- **What is required**
For the data below, restate word for word only the lines from the line containing "Task: Click the small" through the line containing "Given: Open the Betriebsparameter", both ends included.
=== Begin Enclosure ===
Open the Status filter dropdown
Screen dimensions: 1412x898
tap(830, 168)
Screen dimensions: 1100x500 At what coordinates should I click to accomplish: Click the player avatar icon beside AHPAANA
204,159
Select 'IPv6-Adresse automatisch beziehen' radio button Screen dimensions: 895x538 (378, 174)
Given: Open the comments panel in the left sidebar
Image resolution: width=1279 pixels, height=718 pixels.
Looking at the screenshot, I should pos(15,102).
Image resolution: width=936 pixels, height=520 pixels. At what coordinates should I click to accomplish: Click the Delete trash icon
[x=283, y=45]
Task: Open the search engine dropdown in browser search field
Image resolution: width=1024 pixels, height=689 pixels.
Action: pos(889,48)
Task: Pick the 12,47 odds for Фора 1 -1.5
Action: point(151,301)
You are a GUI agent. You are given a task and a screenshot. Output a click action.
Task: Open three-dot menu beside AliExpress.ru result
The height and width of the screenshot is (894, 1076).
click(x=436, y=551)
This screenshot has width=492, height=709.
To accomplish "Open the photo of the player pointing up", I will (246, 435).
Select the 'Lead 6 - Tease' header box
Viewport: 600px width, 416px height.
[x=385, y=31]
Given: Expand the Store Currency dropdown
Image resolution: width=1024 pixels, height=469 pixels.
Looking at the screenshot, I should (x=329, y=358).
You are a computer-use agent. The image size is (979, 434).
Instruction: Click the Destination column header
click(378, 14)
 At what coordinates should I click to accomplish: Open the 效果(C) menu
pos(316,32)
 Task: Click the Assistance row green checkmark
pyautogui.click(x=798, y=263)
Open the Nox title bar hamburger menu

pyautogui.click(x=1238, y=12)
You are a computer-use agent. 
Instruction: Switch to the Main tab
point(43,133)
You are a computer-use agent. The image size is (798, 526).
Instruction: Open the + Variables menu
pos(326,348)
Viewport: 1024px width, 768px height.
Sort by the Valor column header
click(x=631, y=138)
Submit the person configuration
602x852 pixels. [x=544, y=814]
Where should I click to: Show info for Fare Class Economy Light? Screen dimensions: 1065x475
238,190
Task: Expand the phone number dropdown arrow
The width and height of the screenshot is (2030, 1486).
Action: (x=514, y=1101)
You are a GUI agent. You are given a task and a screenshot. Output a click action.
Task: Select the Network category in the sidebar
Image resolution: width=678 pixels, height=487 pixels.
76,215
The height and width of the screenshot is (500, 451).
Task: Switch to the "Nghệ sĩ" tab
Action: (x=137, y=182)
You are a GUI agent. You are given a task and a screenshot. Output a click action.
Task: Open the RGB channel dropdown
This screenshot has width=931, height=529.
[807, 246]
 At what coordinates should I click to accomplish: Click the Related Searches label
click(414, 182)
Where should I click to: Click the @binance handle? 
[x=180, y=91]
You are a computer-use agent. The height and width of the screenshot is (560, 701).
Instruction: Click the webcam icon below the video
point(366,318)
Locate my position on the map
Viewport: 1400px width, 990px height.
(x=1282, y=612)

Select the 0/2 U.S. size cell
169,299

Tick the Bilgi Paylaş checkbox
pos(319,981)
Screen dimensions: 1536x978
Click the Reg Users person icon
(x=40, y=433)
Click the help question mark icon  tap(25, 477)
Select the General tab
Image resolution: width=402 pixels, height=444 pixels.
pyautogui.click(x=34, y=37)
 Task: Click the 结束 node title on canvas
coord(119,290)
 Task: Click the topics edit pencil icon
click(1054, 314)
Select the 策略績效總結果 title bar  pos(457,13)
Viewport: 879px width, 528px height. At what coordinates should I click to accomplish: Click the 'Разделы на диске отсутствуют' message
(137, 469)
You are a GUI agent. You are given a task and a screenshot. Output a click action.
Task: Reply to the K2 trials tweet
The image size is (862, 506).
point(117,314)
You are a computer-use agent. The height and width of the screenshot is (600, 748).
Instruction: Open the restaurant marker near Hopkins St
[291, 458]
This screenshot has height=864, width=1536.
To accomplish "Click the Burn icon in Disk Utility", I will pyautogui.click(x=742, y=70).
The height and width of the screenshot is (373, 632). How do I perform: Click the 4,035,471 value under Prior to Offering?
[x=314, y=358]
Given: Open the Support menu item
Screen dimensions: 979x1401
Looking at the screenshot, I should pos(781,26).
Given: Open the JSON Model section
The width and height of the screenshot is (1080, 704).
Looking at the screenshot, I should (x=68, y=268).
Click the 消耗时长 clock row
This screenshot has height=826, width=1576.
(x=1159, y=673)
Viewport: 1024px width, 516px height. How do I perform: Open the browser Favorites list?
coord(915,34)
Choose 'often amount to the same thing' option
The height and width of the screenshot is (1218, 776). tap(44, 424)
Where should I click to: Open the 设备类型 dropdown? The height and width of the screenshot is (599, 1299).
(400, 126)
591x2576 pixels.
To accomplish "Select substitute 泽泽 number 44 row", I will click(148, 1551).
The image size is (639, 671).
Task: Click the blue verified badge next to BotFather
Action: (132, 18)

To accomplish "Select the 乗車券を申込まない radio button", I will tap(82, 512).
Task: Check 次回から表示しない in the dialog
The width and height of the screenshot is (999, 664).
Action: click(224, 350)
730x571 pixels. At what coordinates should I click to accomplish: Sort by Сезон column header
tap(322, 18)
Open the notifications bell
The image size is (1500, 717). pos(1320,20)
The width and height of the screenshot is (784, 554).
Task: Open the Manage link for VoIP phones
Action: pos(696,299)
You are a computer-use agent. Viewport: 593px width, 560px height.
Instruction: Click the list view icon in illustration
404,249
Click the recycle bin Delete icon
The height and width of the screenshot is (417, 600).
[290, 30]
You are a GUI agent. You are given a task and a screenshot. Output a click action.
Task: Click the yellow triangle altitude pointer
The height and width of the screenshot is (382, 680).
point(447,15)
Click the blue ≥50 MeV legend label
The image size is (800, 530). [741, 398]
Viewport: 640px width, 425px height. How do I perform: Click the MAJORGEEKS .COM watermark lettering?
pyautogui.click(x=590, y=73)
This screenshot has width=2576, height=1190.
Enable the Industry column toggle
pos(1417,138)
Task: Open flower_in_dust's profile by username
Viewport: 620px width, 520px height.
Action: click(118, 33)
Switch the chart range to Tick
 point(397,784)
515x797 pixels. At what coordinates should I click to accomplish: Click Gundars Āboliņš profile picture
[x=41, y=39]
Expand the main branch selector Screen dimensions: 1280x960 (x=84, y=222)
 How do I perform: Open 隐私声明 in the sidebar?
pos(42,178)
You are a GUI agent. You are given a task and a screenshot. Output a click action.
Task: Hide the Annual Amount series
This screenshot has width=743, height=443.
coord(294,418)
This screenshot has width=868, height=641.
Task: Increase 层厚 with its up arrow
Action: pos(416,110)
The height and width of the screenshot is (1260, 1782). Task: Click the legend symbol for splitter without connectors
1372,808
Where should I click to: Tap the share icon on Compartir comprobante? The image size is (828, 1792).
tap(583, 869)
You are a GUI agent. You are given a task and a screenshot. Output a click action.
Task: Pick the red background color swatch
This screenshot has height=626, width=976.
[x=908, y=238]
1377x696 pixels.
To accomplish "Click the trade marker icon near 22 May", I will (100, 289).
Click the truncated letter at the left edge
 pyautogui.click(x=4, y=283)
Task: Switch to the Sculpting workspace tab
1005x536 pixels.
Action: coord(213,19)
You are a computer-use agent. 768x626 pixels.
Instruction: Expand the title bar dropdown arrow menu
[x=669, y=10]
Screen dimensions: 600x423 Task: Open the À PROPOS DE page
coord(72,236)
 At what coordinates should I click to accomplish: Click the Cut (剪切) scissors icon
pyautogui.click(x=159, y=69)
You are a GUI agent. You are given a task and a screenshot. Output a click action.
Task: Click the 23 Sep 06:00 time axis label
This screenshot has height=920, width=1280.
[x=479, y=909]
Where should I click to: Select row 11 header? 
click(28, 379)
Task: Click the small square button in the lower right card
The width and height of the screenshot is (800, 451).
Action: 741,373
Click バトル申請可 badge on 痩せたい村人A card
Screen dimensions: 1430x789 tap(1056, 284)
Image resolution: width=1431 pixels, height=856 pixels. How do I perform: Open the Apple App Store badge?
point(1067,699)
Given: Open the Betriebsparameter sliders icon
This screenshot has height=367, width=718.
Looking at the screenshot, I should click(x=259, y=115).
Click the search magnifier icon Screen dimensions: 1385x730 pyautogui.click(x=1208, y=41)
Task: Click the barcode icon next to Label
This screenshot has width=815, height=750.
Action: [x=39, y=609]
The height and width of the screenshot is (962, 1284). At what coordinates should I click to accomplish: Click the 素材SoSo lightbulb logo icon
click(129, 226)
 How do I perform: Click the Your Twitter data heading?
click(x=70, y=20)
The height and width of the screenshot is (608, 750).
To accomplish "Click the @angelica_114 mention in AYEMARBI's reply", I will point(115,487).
=== End Enclosure ===
- **Task answer**
Task: Click the small square button in the lower right card
The width and height of the screenshot is (800, 451).
Action: 741,373
Click バトル申請可 badge on 痩せたい村人A card
Screen dimensions: 1430x789 tap(1056, 284)
Image resolution: width=1431 pixels, height=856 pixels. How do I perform: Open the Apple App Store badge?
point(1067,699)
Given: Open the Betriebsparameter sliders icon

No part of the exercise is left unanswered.